The Jury Talks Back


Re: Comments on comments

Filed under: Blogging Matters — Amphipolis @ 8:15 am

Justin Levine raises some very good points. I agree with just about every one of his arguments, but I do see value in blog comments in spite of the many drawbacks Justin describes.

A phone conversation is only heard by one person. Comments may be read by tens of thousands. Or by one, but there is no way a phone conversation can have the same reach. Comments allow a guy in pajamas to correct an error or make a point that would otherwise be left out of public discourse. I would not be writing this post if it were not for the pajamas effect.

The poor quality of debate in comments has often almost driven me to (temporarily) give them up. The constant pattern of make a statement, defend against the straw man, defend against the next straw man, and again, and again, until the “debate” ends with ad hominems is very frustrating. It sometimes requires more patience than I can muster. Be that as it may, half of the point in my mind is teaching people how to think through issues logically. For every brain-dead ideologue there are ten curious people who may learn reason. It can be worth the effort.

The monitoring of comments must be tiresome. Freedom draws abuse which runs the gamut from the profane to the off-point. But readers can tune out the trolls. Trolls are not persuasive. However, they can effectively shut down debate and thereby stifle the ideas they oppose. This is annoying, but over the long haul those ideas are still getting out.

Anonymity certainly can encourage abuse, but it can also lead to more openness. For all of their infuriating annoyances, blog comments on sites like Patterico’s are the only place I know where at least somewhat open minded conservatives and liberals share ideas. I know that my ideas have been influenced by the experience and my respect for the other point of view has often increased.

Ultimately, each format has advantages and disadvantages.
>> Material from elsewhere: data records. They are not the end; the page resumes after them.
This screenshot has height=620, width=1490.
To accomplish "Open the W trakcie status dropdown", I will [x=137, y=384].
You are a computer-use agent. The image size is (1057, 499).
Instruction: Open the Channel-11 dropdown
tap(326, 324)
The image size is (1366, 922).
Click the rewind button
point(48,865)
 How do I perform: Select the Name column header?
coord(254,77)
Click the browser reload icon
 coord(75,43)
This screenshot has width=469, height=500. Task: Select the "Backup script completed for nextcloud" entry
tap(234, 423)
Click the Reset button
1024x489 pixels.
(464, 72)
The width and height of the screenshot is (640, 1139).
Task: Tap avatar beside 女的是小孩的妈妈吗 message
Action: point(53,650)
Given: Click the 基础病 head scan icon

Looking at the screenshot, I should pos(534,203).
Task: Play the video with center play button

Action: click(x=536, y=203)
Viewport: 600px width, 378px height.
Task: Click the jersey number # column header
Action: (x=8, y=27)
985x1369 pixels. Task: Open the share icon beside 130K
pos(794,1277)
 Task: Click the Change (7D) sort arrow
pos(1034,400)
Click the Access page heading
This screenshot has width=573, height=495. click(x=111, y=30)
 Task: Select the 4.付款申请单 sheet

I am glad to be able to use both, and I wouldn’t want Justin to change a style that works so well for him.


  1. I just don’t see the point in arguing back and forth in the comments with someone who will never change their mind. Thoroughly state your position, state it well, anticipate your opponents best two or three arguments and refute them and sit down and shut up.(Kind of like a good closing argument, if you do it properly you can waive rebuttal!) My positions tend to be to the right of most others, that’s o.k. everyone is entitled to their own opinions, even right wing, classical liberal, evangelical, christian, patriots who believe in the Second Amendment right to “keep and bear arms.”

    Name calling and ad hominem attacks are like Junior High School and a waste of my time to scan through because I certainly won’t read any.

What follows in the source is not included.